In the matter of Bellamy’s Australia Limited [2019] NSWSC 1889
[2019] NSWSC 1889
At a glance
Source factsCourt
Supreme Court of NSW
Decision date
2019-12-09
Before
Black J
Source
Original judgment source is linked above.
Judgment (6 paragraphs)
Solicitors: Allens (Plaintiff) Norton Rose Fulbright (Interested Parties) File Number(s): 2019/315160
Background
- By Originating Process filed on 9 October 2019, the Plaintiff, Bellamy's Australia Limited ("Bellamy's"), sought orders under ss 411(4)(b) and 411(6) of the Corporations Act 2001 (Cth) approving a proposed scheme of arrangement with the holders of scheme shares (as defined) in Bellamy's. On 30 October 2019, I made orders convening a meeting of the scheme shareholders under s 411(1) of the Act in relation to the proposed scheme of arrangement and approving a scheme booklet to be distributed to scheme shareholders in connection with the scheme, for the reasons set out in my earlier judgment delivered on 28 November 2019 ([2019] NSWSC 1671).
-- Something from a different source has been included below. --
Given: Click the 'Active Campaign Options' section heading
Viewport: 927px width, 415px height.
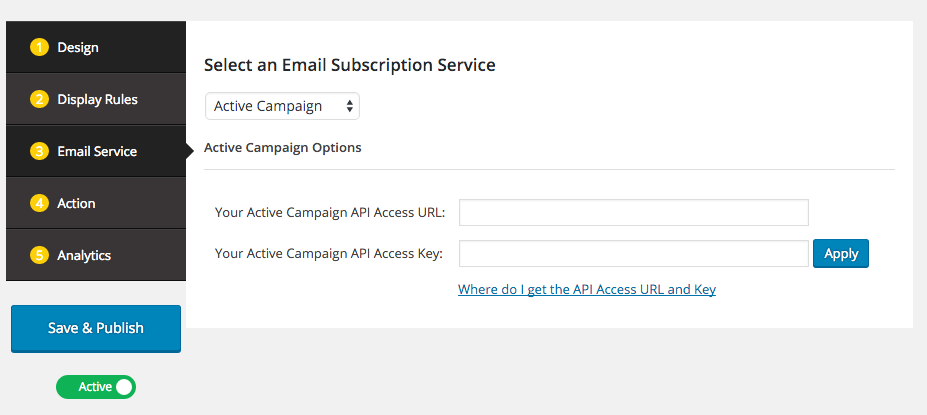Looking at the screenshot, I should (x=283, y=147).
- As I noted in my earlier judgment, the proposed scheme provides for Wise Journey Pty Ltd, an indirect wholly-owned subsidiary of China Mengniu Dairy Company Limited ("Mengniu") to acquire all of the scheme shares (as defined) in Bellamy's for cash consideration. If that scheme is approved and becomes effective, shareholders in Bellamy's will receive a total of A$13.25 cash per share in respect of scheme shares, comprising A$12.65 per scheme share paid under the scheme and a fully franked special dividend of A$0.60 per Bellamy's share to be paid by Bellamy's. The proposed scheme was subject to a number of conditions precedent set out in cl 3.1 of the scheme implementation deed, including a requirement as to Foreign Investment Review Board ("FIRB") approval.